→ Quoted passage
Forecast-accuracy calculation

Description

Calculate accuracy measure based on ETS models

Usage

accuracy_ets(ts_info, function_name, length_out)
accuracy_ets(ts_info, function_name, length_out)

Arguments

`ts_info`	list containing training and test part of a time series
`function_name`	function to calculate the accuracy function, the arguments of this function should be forecast, training and test set of the time series
`length_out`	number of measures calculated by the function

Value

a list which contains the accuracy and name of the specific ETS model.

Calculate accuracy based on MSTL

Description

Calculate accuracy based on MSTL

Usage

accuracy_mstl(ts_info, function_name, length_out, mtd)
accuracy_mstl(ts_info, function_name, length_out, mtd)

Arguments

`ts_info`	list containing training and test part of a time series
`function_name`	function to calculate the accuracy function, the arguments of this function should be forecast, training and test set of the time series
`length_out`	number of measures calculated by the function
`mtd`	Method to use for forecasting the seasonally adjusted series

Value

accuracy measure calculated based on multiple seasonal decomposition

Calculate accuracy measure calculated based on neural network forecasts

Description

Calculate accuracy measure calculated based on neural network forecasts

Usage

accuracy_nn(ts_info, function_name, length_out)
accuracy_nn(ts_info, function_name, length_out)

Arguments

`ts_info`	list containing training and test part of a time series
`function_name`	function to calculate the accuracy function, the arguments of this function should be forecast, training and test set of the time series
`length_out`	number of measures calculated by the function

Value

accuracy measure calculated based on neural network forecasts

Calculate accuracy measure based on random walk models

Description

Calculate accuracy measure based on random walk models

Usage

accuracy_rw(ts_info, function_name, length_out)
accuracy_rw(ts_info, function_name, length_out)

Arguments

`ts_info`	list containing training and test part of a time series
`function_name`	function to calculate the accuracy function, the arguments of this function should be forecast, training and test set of the time series
`length_out`	number of measures calculated by the function

Value

returns accuracy measure calculated baded on random walk model

Calculate accuracy measure based on random walk with drift

Description

Calculate accuracy measure based on random walk with drift

Usage

accuracy_rwd(ts_info, function_name, length_out)
accuracy_rwd(ts_info, function_name, length_out)

Arguments

`ts_info`	list containing training and test part of a time series
`function_name`	function to calculate the accuracy function, the arguments of this function should be forecast, training and test set of the time series
`length_out`	number of measures calculated by the function

Value

accuracy measure calculated baded on random walk with drift model

Calculate accuracy measure based on snaive method

Description

Calculate accuracy measure based on snaive method

Usage

accuracy_snaive(ts_info, function_name, length_out)
accuracy_snaive(ts_info, function_name, length_out)

Arguments

`ts_info`	list containing training and test part of a time series
`function_name`	function to calculate the accuracy function, the arguments of this function should be forecast, training and test set of the time series
`length_out`	number of measures calculated by the function

Value

accuracy measure calculated based on snaive method

Calculate accuracy measure based on STL-AR method

Description

Calculate accuracy measure based on STL-AR method

Usage

accuracy_stlar(ts_info, function_name, length_out)

→ Objectives
1. Write out the part of the forecast-accuracy documentation starting at "accuracy measure calculated based on snaive" and ending at "accuracy_stlar(ts_info, function_name, length_out)".
2. Name every function that appears under "Usage" in the forecast-accuracy documentation.
Answer using only the forecast-accuracy documentation.

→ Material provided
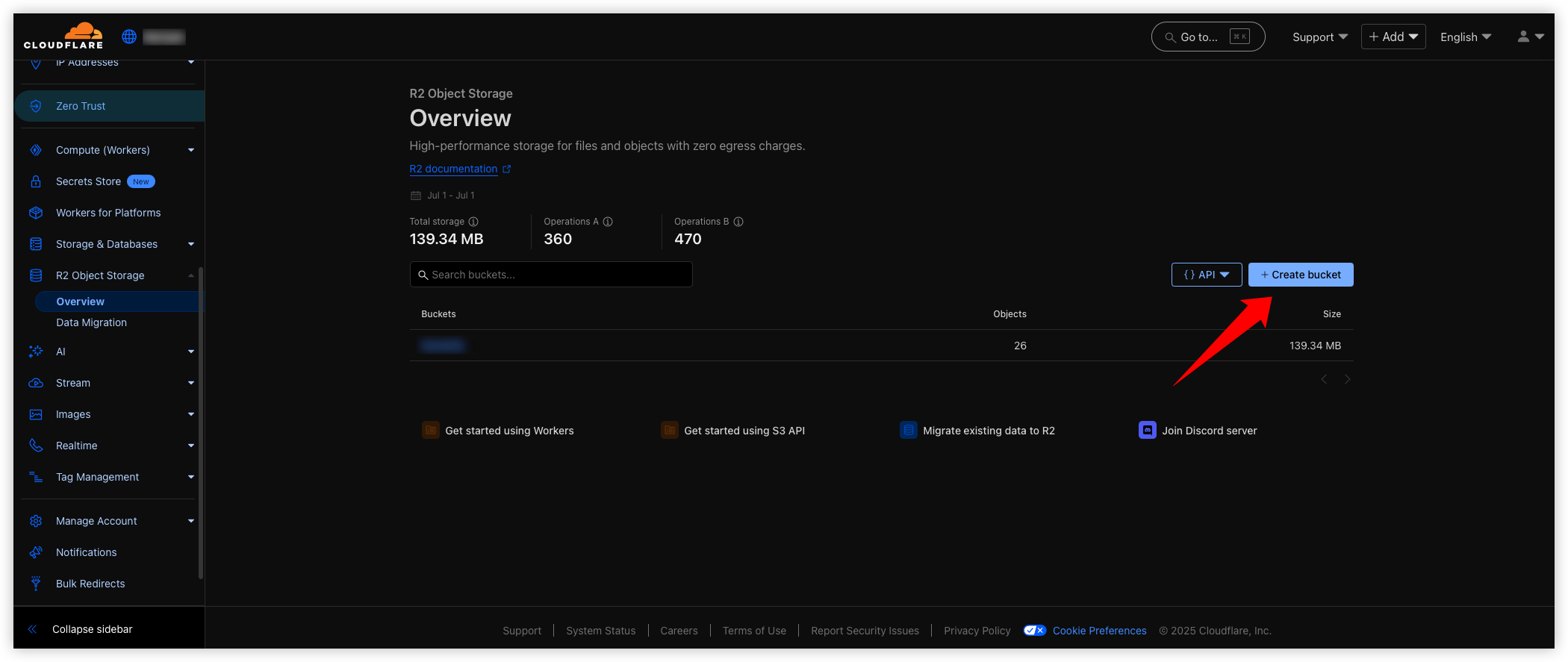Screen dimensions: 1568x662
Task: Open the user profile icon menu
Action: click(1530, 37)
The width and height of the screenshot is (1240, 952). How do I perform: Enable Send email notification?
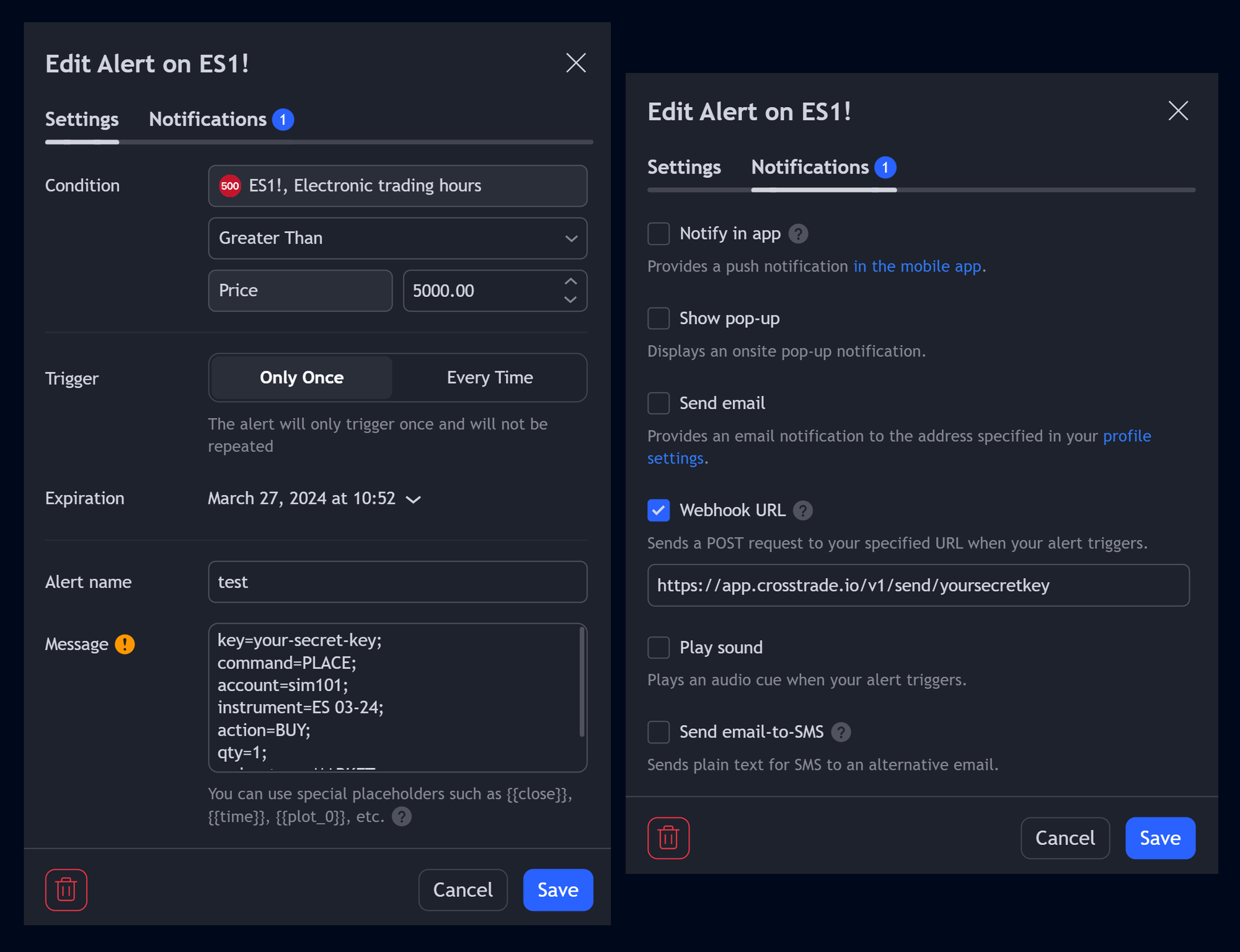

→ Answers
1.
accuracy measure calculated based on snaive method

Calculate accuracy measure based on STL-AR method

Description

Calculate accuracy measure based on STL-AR method

Usage

accuracy_stlar(ts_info, function_name, length_out)

2.
accuracy_ets
accuracy_mstl
accuracy_nn
accuracy_rw
accuracy_rwd
accuracy_snaive
accuracy_stlar